**EXERCISE GOAL**
Look through the data below for the line with "Given: Like the Corona-test video", and transcribe it exactly together with each line after it up to and including the line with "Screen dimensions: 815x498". Give nothing else.

**DATA RECORDS**
-----
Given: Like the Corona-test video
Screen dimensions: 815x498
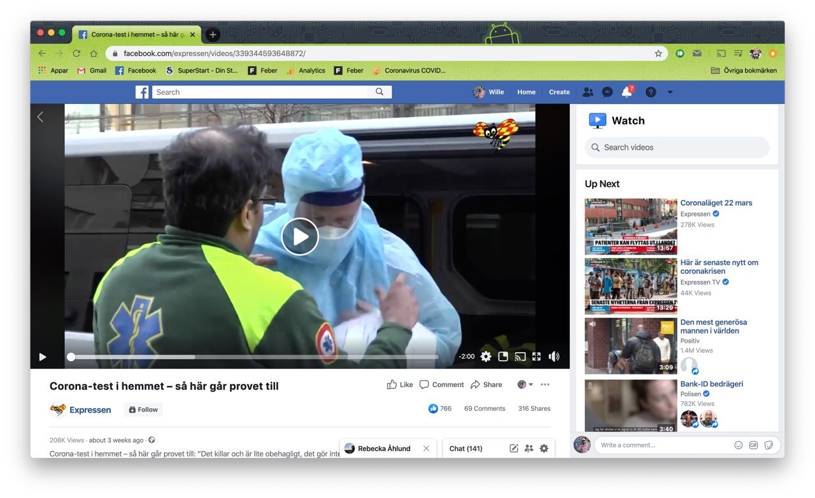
-----
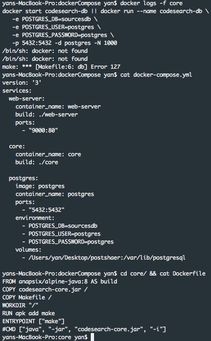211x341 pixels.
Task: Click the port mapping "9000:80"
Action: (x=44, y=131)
-----
**RESULT OF THIS TASK**
Given: Like the Corona-test video
Screen dimensions: 815x498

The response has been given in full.